Input material:
**********
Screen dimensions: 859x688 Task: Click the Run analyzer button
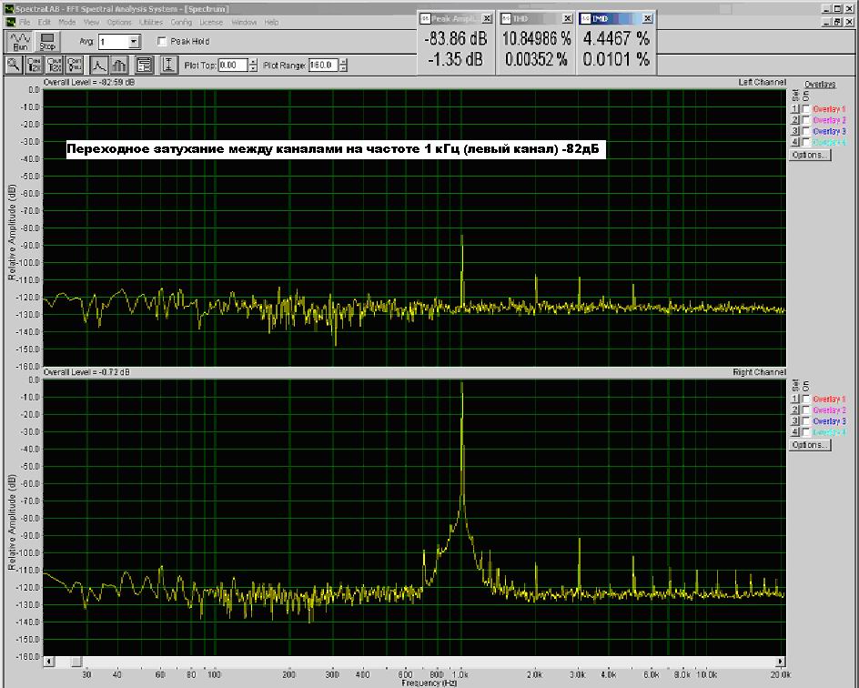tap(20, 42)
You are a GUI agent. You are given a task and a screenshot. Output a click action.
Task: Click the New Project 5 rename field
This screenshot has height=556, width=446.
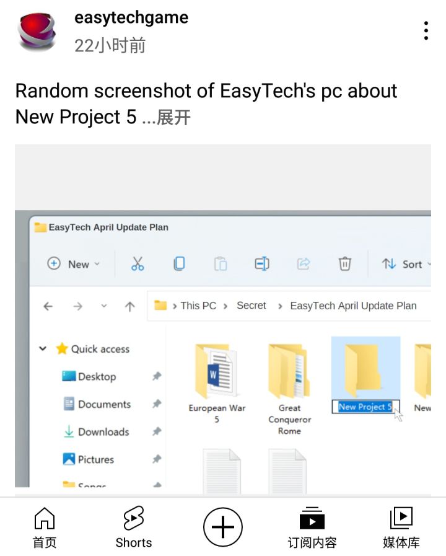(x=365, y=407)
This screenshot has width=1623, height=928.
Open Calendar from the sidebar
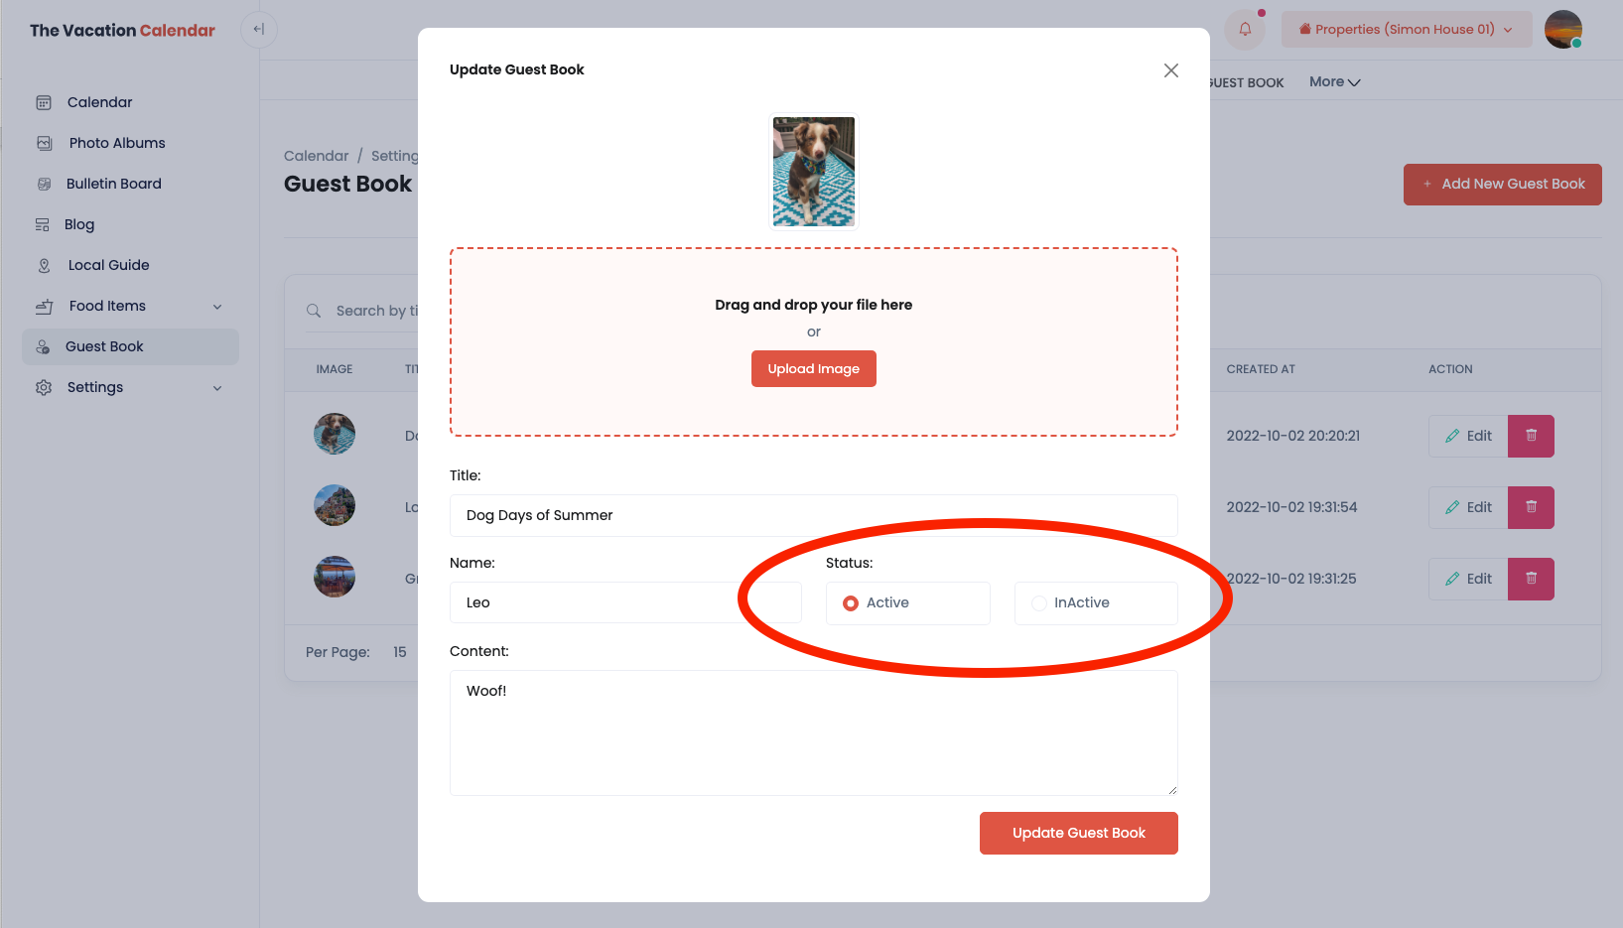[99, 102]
**********
Work item:
Print the stretch of the data from the line with "Task: Click the New Project 5 rename field" through its last line, exactly and with both ends kept. Omit pictures.

Solution to this exercise:
Task: Click the New Project 5 rename field
This screenshot has height=556, width=446.
(x=365, y=407)
This screenshot has width=1623, height=928.
Open Calendar from the sidebar
[99, 102]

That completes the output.